Vitali is known for his complex and arresting panoramic photographs. He prefers that his work not be simplified as merely “beautiful,” though he admits that, on the surface, his pictures are much nicer than he would like them to be. I myself have always found Vitali’s placement of humans dwarfed against vast natural landscapes to be strangely sobering.
In that moment, I found myself longing for the vitality abundant in Vitali’s images—a human dimension to juxtapose against the pristine natural scene I was experiencing. I went back to look at his photographs and realized that Vitali had gotten at something… a struggle with which I am all too familiar: how to marry the complex, difficult, often messy human realities with the surface dimensions of style and fashion. I was compelled to dive straight into the center of this contrast between the perfect and the imperfect, between the light of possibility and the darkness of human destiny, between human fragility and the eternal power of the natural world. So I headed to Lucca, Italy, to meet with the man who has made a career out of capturing these contradictions in single frames.
My first exchange with Vitali came in an email from his iPhone and went like this: “Can you do it a bit later? I am photographing the Pope”—as casual and direct as if he were telling me he had an errand to run. I found him to be just as laid-back in person. We met in the morning for an espresso at his usual spot in Piazza San Michele. Vitali arrived on a state-of-the-art bicycle, wearing Birkenstocks and a black puffer vest.
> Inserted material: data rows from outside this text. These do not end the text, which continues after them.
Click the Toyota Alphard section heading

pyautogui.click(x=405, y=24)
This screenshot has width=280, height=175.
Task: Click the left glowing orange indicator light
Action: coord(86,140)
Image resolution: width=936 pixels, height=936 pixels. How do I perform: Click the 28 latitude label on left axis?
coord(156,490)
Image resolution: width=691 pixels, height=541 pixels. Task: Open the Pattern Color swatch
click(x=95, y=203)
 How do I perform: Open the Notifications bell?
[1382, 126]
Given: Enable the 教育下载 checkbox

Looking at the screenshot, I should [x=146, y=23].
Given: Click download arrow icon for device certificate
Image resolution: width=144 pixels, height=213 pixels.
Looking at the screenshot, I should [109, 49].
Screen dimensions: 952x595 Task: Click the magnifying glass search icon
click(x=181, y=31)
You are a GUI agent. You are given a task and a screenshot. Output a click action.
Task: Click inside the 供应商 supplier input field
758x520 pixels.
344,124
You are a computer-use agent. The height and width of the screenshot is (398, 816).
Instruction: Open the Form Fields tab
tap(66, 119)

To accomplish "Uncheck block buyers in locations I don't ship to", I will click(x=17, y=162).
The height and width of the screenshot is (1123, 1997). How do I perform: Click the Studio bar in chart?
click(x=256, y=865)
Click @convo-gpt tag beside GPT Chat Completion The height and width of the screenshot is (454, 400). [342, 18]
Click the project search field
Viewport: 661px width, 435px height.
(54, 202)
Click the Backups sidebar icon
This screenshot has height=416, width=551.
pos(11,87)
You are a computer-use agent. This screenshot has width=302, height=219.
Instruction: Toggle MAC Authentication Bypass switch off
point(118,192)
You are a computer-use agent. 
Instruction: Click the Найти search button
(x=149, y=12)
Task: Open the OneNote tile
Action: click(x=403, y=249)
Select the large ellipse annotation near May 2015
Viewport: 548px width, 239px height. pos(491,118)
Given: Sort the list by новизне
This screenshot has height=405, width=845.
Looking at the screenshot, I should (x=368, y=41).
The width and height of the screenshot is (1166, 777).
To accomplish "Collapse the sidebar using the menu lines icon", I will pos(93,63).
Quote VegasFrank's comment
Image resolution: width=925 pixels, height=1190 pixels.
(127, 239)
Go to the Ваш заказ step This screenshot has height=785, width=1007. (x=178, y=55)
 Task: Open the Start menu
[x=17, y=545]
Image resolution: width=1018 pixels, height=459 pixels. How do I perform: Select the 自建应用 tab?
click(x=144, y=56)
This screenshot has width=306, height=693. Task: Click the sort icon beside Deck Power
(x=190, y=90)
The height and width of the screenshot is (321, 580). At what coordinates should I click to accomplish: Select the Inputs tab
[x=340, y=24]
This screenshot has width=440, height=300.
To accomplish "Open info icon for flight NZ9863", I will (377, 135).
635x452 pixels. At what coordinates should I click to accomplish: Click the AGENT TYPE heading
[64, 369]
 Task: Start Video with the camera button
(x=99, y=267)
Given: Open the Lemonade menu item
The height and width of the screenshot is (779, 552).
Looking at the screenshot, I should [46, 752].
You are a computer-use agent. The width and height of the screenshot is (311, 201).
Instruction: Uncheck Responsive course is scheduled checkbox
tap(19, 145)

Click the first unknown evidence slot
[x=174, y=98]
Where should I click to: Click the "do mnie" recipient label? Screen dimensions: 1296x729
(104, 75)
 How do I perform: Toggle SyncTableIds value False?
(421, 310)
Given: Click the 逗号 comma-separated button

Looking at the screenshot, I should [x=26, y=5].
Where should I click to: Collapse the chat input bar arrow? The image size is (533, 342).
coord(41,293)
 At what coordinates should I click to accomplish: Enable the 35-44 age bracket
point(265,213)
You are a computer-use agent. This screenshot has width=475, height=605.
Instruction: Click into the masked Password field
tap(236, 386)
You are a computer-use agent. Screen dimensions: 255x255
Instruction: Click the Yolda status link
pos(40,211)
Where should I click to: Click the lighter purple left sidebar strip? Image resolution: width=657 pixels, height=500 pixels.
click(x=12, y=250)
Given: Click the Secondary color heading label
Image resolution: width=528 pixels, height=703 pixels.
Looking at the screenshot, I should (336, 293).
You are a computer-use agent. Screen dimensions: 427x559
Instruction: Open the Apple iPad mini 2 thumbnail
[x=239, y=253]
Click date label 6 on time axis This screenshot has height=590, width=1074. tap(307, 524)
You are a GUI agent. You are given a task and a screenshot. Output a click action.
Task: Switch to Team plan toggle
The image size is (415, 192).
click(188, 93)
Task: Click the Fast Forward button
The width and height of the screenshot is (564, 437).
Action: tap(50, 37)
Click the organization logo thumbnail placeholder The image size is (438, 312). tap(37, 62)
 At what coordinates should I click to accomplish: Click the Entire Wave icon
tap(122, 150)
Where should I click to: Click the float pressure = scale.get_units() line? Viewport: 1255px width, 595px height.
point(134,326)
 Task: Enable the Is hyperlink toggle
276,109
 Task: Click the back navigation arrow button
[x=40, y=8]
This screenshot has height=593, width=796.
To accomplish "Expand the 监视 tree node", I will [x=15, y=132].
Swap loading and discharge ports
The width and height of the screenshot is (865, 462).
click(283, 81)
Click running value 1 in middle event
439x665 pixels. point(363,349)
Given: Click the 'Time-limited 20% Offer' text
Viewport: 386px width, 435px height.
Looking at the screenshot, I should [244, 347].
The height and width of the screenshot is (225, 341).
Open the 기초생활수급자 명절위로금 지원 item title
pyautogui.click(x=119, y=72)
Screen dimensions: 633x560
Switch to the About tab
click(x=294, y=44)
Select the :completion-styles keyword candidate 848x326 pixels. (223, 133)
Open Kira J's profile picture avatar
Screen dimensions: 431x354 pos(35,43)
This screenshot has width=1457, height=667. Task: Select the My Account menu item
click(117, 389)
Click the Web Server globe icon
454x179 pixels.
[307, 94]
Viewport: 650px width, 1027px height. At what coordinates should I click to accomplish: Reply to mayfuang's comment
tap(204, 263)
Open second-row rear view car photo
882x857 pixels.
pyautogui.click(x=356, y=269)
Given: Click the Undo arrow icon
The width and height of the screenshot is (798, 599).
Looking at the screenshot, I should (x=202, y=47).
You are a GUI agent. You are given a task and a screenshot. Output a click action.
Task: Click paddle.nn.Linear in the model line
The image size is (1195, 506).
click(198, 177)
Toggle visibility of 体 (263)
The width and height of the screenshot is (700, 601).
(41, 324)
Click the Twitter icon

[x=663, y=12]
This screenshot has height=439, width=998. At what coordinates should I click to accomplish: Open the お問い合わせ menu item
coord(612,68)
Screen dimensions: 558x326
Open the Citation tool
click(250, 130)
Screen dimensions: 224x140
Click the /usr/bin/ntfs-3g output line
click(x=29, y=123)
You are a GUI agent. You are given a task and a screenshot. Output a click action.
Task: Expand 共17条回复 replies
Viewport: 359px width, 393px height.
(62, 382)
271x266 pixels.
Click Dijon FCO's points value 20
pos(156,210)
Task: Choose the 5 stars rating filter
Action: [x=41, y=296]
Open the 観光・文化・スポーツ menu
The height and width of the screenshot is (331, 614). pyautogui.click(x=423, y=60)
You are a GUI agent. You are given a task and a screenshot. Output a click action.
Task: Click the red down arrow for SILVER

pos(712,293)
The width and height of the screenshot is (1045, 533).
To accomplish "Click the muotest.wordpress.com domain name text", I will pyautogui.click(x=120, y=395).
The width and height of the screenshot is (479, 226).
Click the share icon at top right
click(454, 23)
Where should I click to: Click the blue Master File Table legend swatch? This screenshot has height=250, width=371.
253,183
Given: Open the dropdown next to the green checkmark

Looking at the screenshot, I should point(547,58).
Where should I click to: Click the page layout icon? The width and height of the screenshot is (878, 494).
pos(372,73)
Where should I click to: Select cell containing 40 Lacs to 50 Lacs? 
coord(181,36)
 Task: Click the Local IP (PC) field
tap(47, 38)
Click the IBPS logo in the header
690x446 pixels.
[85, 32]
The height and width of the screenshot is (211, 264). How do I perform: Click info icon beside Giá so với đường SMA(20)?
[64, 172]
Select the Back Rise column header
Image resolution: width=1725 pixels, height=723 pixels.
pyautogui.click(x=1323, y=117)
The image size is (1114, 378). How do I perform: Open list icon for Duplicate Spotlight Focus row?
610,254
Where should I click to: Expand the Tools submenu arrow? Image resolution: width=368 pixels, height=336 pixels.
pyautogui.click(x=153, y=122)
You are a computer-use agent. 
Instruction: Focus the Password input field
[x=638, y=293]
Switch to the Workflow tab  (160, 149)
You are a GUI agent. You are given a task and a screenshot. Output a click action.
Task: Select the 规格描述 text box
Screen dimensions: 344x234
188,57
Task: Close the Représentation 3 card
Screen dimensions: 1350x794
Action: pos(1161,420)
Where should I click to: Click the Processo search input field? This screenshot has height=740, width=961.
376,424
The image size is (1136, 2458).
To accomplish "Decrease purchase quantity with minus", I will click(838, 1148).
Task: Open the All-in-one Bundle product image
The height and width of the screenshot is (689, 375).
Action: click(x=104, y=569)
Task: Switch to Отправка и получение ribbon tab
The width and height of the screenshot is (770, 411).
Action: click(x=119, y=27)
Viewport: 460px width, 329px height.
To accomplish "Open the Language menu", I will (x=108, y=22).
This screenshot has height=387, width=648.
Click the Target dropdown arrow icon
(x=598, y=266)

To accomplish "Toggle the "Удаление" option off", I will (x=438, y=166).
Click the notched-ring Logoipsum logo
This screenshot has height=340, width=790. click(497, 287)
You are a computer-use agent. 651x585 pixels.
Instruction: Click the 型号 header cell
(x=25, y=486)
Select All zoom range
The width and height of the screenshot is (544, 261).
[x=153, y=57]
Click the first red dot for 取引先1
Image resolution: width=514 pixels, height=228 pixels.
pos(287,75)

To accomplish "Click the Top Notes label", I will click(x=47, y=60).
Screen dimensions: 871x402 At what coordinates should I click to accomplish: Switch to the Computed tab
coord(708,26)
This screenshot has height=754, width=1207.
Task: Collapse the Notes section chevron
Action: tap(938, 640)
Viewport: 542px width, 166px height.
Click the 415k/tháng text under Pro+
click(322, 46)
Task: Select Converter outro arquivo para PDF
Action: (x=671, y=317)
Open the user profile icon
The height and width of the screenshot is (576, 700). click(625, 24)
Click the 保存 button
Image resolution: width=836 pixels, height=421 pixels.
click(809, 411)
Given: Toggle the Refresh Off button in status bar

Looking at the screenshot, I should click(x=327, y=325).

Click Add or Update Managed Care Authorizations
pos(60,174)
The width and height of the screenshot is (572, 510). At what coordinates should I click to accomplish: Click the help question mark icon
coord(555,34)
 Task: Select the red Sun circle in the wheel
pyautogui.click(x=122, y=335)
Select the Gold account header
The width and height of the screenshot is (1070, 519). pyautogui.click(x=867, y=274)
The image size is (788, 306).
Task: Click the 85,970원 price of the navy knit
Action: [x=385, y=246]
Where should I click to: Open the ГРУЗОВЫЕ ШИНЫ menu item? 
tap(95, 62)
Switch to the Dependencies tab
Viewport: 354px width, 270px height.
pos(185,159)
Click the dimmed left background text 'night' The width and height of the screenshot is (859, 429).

Returning to his home and studio afterward, we jumped right in: “You have the landscape, you have the sociological and tropological art and other things—the more people get out of it, the better it is for me,” he says. As he walks me through the layers of his images, I ask whether he considers his work a study of the human condition. “I hope so,” he replies, “that it’s contradicting, that it’s not only nice pictures, girls in bikinis and blue sea… I hope there is more. The beach is a good place to try to understand the way we are, the way we behave.”